The changes can be introduced gradually in milestones. We may decide to not implement all of them.

Milestone 1

Introduce new relational operators in the CQL WHERE clause grammar:

  • NOT IN

Using those new operators will require an ALLOW FILTERING clause. This limitation might be relaxed later, after the storage/indexing engine gets extended with support for those new types of restrictions. 


The following queries become valid:

SELECT * FROM table WHERE  partition_key = 10 AND id NOT IN {1, 5, 8} ALLOW FILTERING;
SELECT * FROM table WHERE  partition_key = 10 AND collection NOT CONTAINS {'foo', 'bar'} ALLOW FILTERING;
SELECT * FROM table WHERE partition_key = 10 AND collection NOT CONTAINS KEY {0, 3} ALLOW FILTERING;

Required changes in Cassandra code:
  • Extending the CQL parser with new operators 
  • Adding new operator variants (org.apache.cassandra.cql3.Operator)
  • Modifying rules in the StatementRestrictions so that negated operators are added to filterRestrictions and adapting the rules for ALLOW FILTERING

Milestone 2

Don't require ALLOW FILTERING if a negative predicate (e.g NOT IN) is used on a primary key column (including clustering columns), for all the operators that currently don't require ALLOW FILTERING. In a valid query that doesn't use ALLOW FILTERING, the user should be able to negate any predicate by prepending NOT to the operator; and the query should still not require ALLOW FILTERING.

Implementation notes:
Implementing NOT IN can be at worst implemented as a series of range queries and returning a union of their results. No changes to the SSTable format are needed.

Milestone 3 

Don't require ALLOW FILTERING if a negative restriction is used on an indexed column and the index supports efficient negative searches - skipping items that match the restricted term. This is useful in particular for implementing predicates of type `collection NOT CONTAINS element`, where collection is indexed.

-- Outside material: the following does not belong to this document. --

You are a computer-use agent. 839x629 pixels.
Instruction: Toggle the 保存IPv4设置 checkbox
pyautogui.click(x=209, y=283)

To be implemented in SAI, after CEP-7 is merged. This can be implemented in SAI by introduction of "negating iterator" that would return a complement of a posting list. This way there is no need to change the implementation of the index data structure and such iterator would compose well with other SAI features, e.g. would support intersections and unions.

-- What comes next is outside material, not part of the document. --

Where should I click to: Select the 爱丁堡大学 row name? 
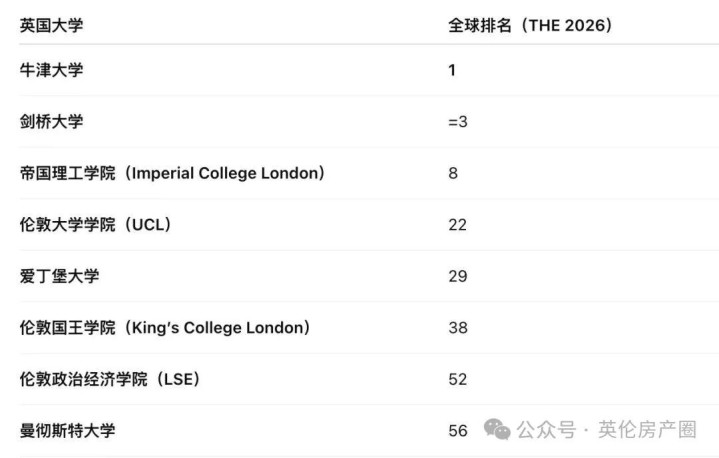point(59,276)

New or Changed Public Interfaces

  • New syntax allowed in CQL.
  • New operator variants.

Compatibility, Deprecation, and Migration Plan

CQL syntax

The proposed changes to CQL should be fully backwards compatible - they do not introduce any regressions to the current CQL capabilities. All existing queries should still work the same.

Storage formats

No changes to storage are needed for Milestone 1. There may be some changes needed in secondary index formats to support efficient handling of negated operators without ALLOW FILTERING, but this is to be decided on a case-by-case basis.

Internode messaging

New operator binary codes need to be introduced, therefore old nodes will not be able to deserialize RowFilter. Queries using newly introduced operators must be rejected until all nodes in the cluster are upgraded to the new version that supports those operators. 

Test Plan

In addition to unit tests for the CQL parser or the newly added operators, use CQLTester to test new query types end-to-end and verify their results.
In milestones 2 and 3, performance of queries with NOT IN / NOT CONTAINS that skip a huge number of rows and partitions should be evaluated.

Rejected Alternatives

We considered implementing a NOT operator that could be placed in front of any predicate in a CQL WHERE clause. However this would require deeper changes to StatementRestrictons and RowFilter, for very little functionality gain. We postpone full implementation until after we have OR operator support, which would require those changes anyway.